Restate each record below word for word, skipping images.

Data supplied:
-*-

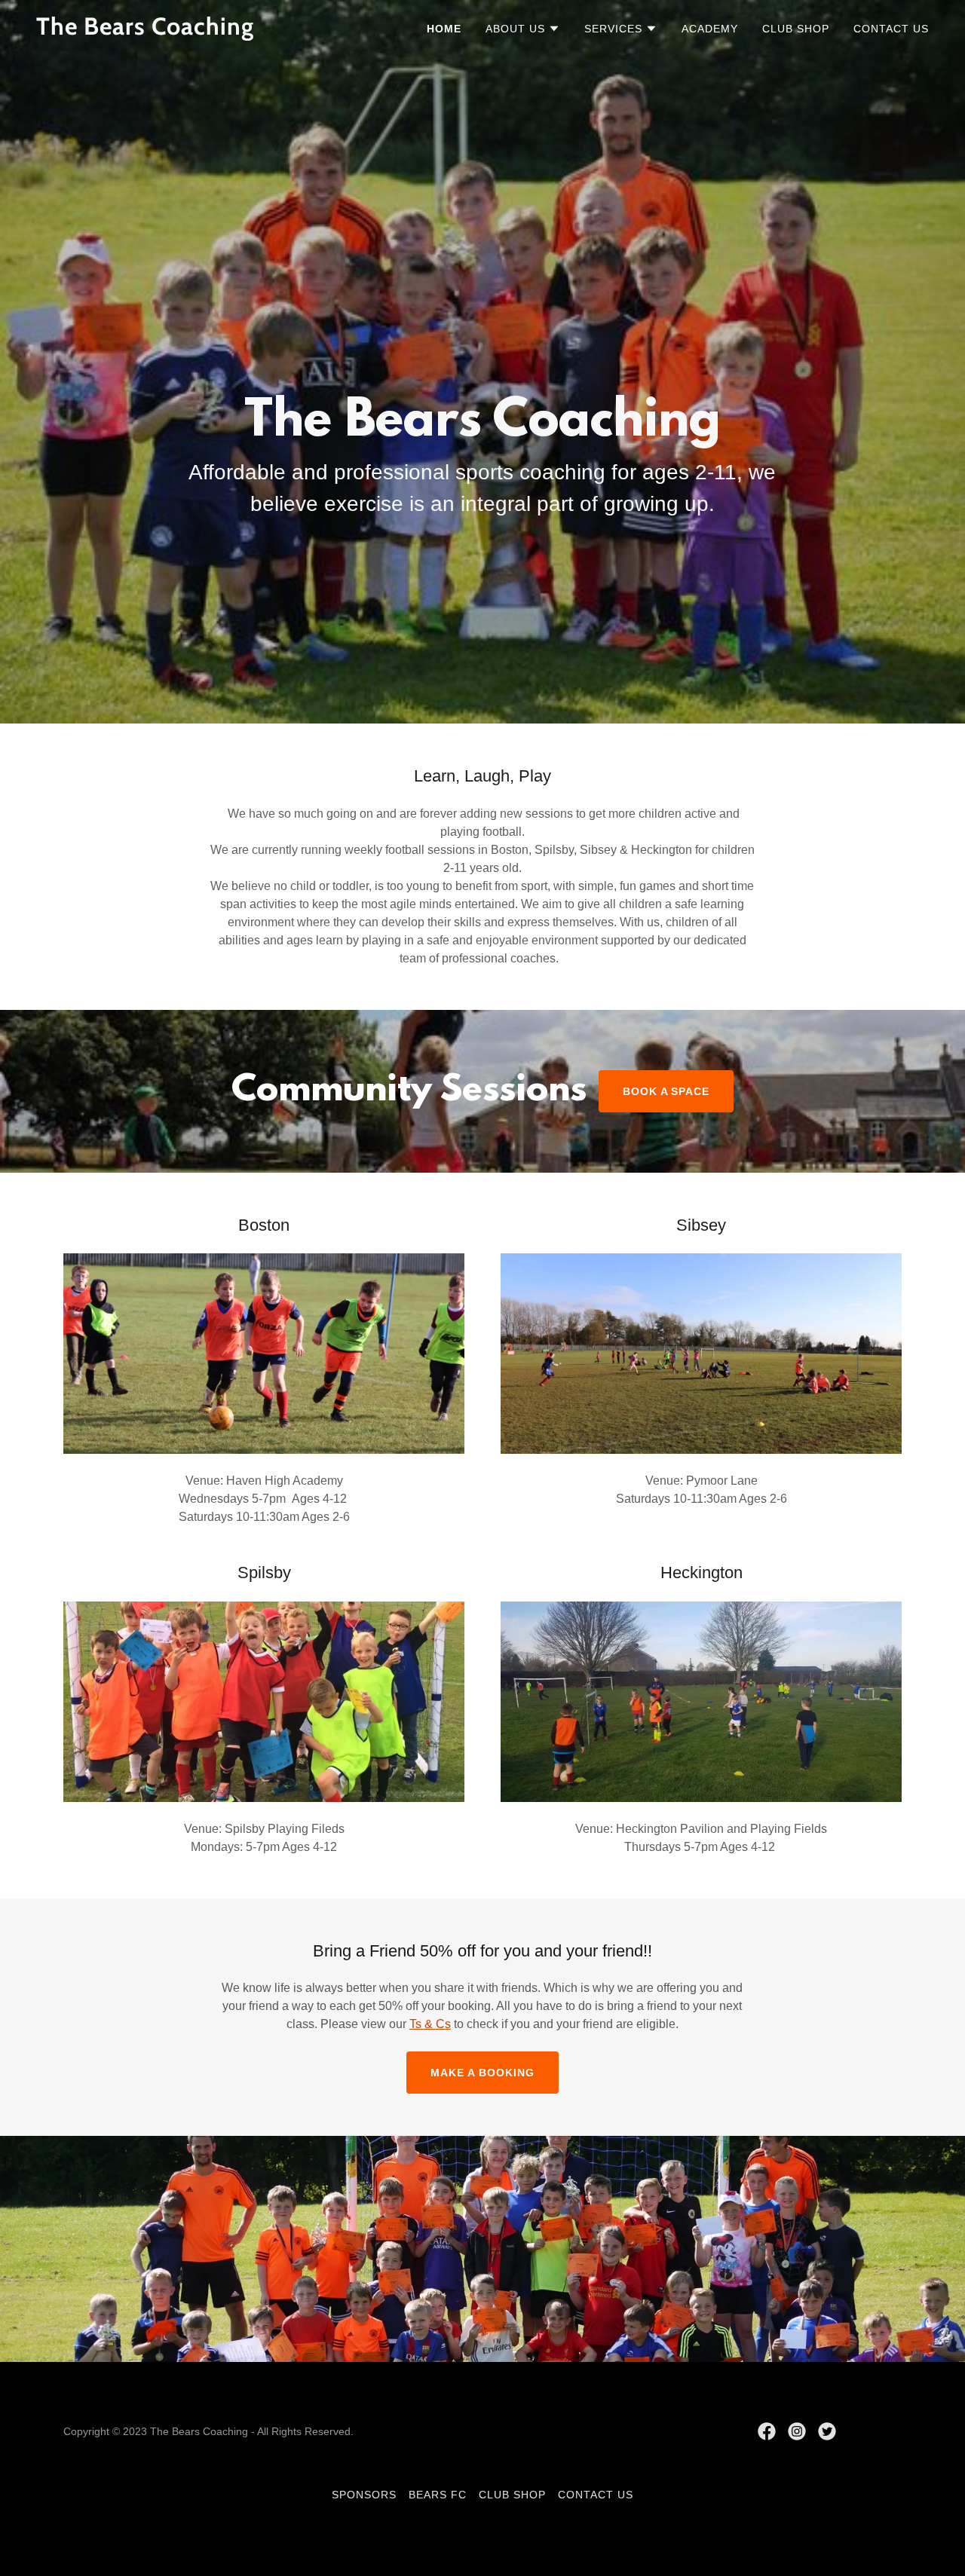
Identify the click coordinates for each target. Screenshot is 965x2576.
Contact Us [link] (891, 29)
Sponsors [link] (364, 2495)
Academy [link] (710, 29)
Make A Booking (482, 2073)
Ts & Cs (430, 2024)
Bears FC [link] (438, 2495)
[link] (192, 30)
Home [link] (444, 29)
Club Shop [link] (795, 29)
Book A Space (666, 1091)
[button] (523, 29)
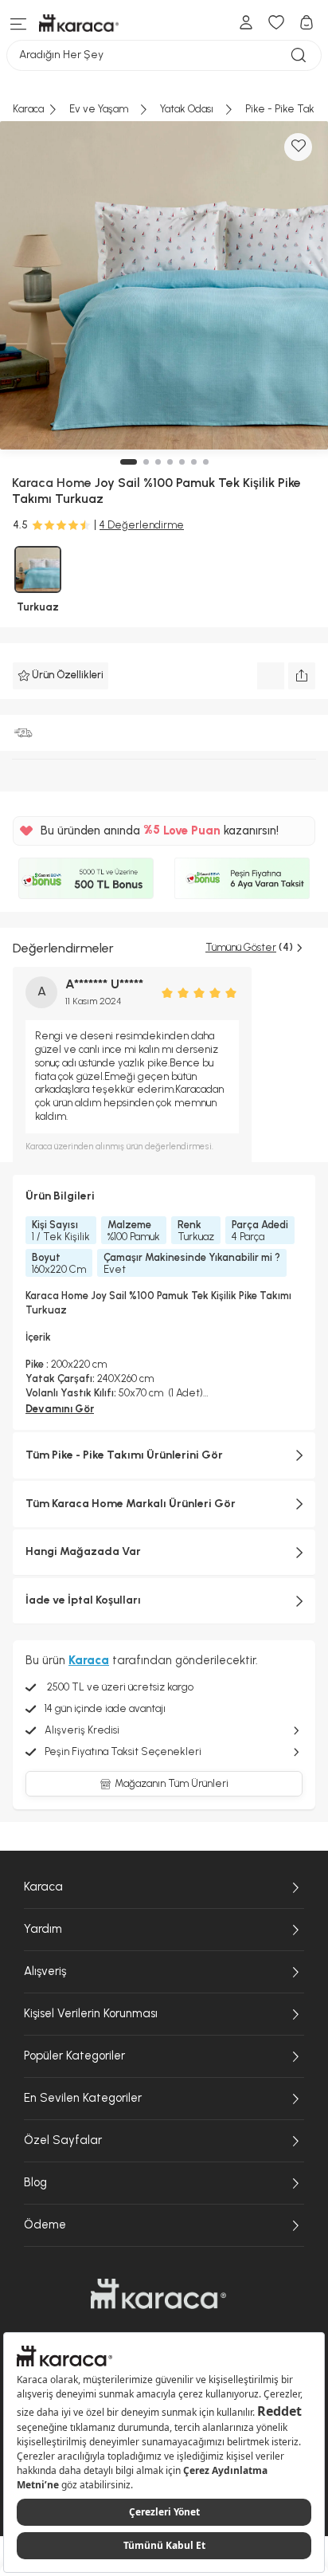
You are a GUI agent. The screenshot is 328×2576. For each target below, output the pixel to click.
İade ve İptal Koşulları (83, 1600)
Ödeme (45, 2224)
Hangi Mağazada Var (83, 1551)
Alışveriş (45, 1971)
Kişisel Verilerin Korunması (91, 2013)
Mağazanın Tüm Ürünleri (171, 1783)
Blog (35, 2182)
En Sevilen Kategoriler (83, 2098)
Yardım (43, 1929)
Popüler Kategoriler (74, 2055)
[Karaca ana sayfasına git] (158, 2294)
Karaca (43, 1886)
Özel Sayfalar (63, 2140)
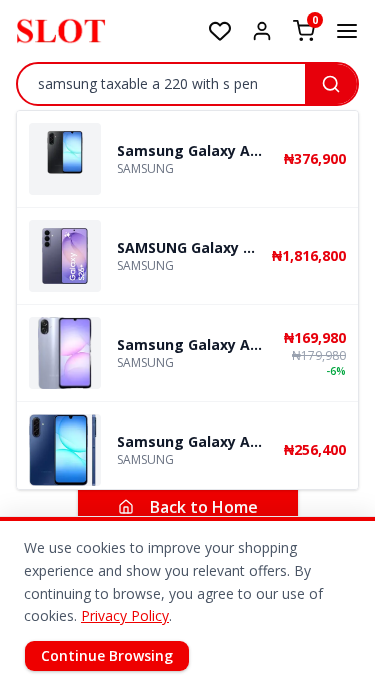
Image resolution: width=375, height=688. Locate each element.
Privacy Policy (125, 615)
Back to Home (204, 507)
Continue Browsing (107, 655)
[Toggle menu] (347, 31)
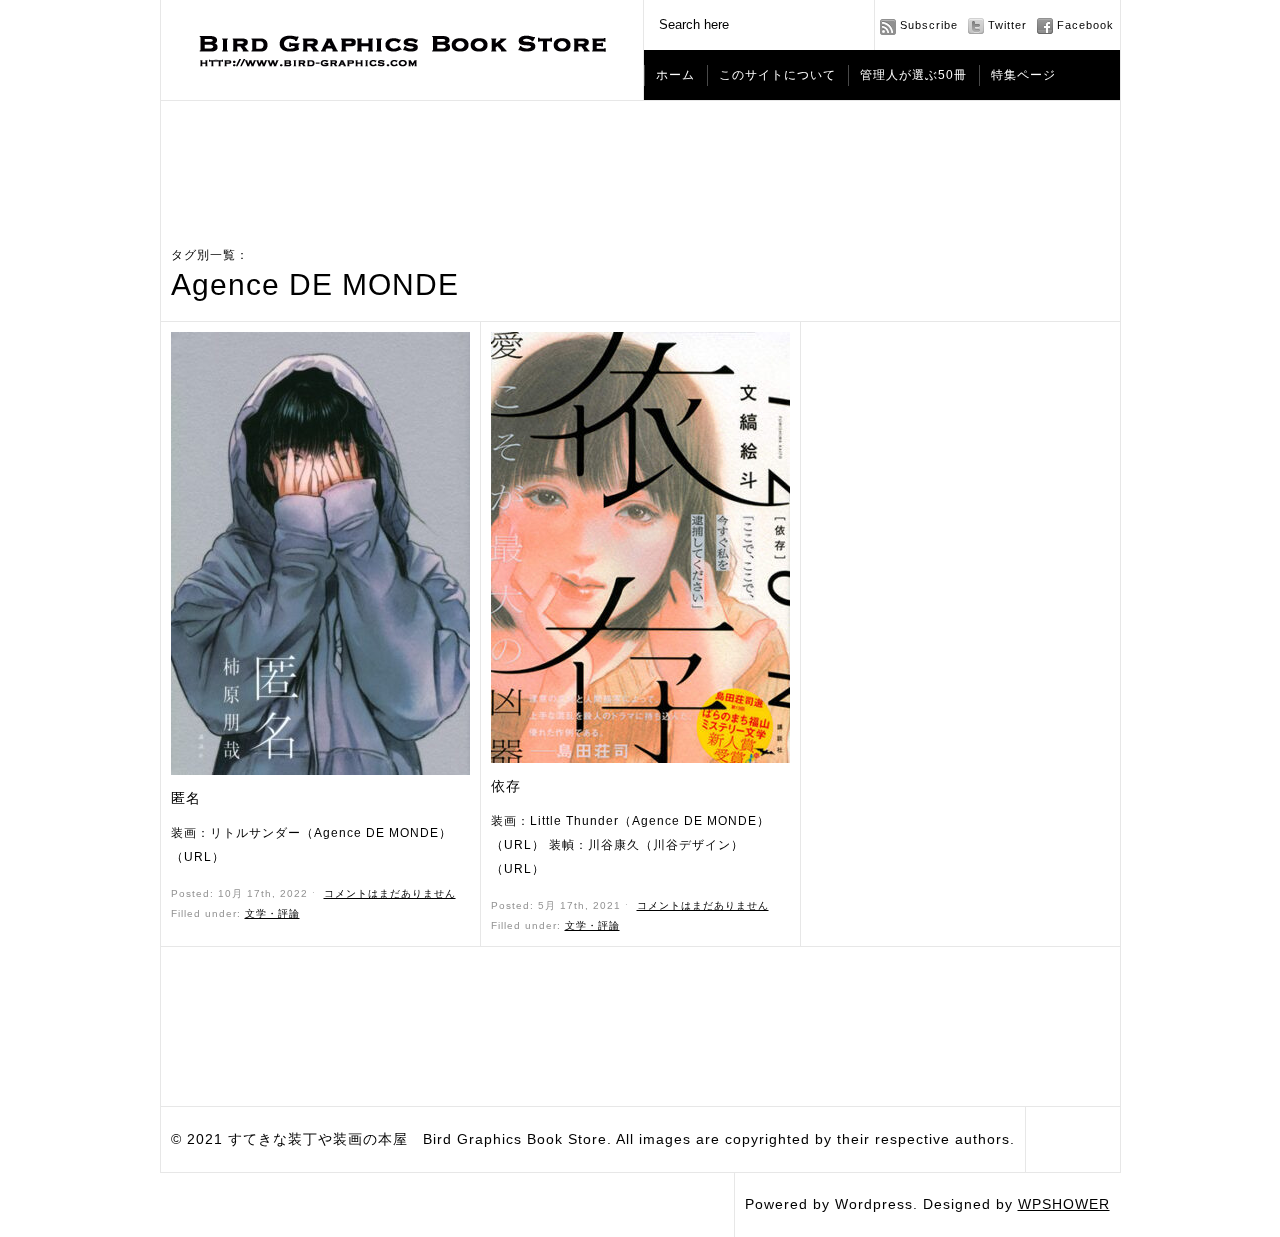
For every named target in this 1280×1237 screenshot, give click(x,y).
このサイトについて (777, 75)
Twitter (1007, 25)
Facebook (1085, 25)
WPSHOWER (1064, 1204)
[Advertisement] (640, 156)
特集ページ (1023, 75)
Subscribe (929, 25)
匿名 (186, 798)
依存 (506, 786)
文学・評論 (272, 913)
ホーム (675, 75)
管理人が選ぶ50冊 (913, 75)
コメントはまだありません (390, 893)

-*-

Result of this exercise:
Identify the click coordinates for each target. Screenshot is 965x2576.
Contact Us [link] (891, 29)
Sponsors [link] (364, 2495)
Academy [link] (710, 29)
Make A Booking (482, 2073)
Ts & Cs (430, 2024)
Bears FC [link] (438, 2495)
[link] (192, 30)
Home [link] (444, 29)
Club Shop [link] (795, 29)
Book A Space (666, 1091)
[button] (523, 29)
You are a GUI agent. The screenshot is 328×2576. For each target below, output the pixel to click.
İade ve İptal Koşulları (83, 1600)
Ödeme (45, 2224)
Hangi Mağazada Var (83, 1551)
Alışveriş (45, 1971)
Kişisel Verilerin Korunması (91, 2013)
Mağazanın Tüm Ürünleri (171, 1783)
Blog (35, 2182)
En Sevilen Kategoriler (83, 2098)
Yardım (43, 1929)
Popüler Kategoriler (74, 2055)
[Karaca ana sayfasına git] (158, 2294)
Karaca (43, 1886)
Özel Sayfalar (63, 2140)
Image resolution: width=375, height=688. Locate each element.
Privacy Policy (125, 615)
Back to Home (204, 507)
Continue Browsing (107, 655)
[Toggle menu] (347, 31)
For every named target in this 1280×1237 screenshot, give click(x,y).
このサイトについて (777, 75)
Twitter (1007, 25)
Facebook (1085, 25)
WPSHOWER (1064, 1204)
[Advertisement] (640, 156)
特集ページ (1023, 75)
Subscribe (929, 25)
匿名 (186, 798)
依存 (506, 786)
文学・評論 (272, 913)
ホーム (675, 75)
管理人が選ぶ50冊 (913, 75)
コメントはまだありません (390, 893)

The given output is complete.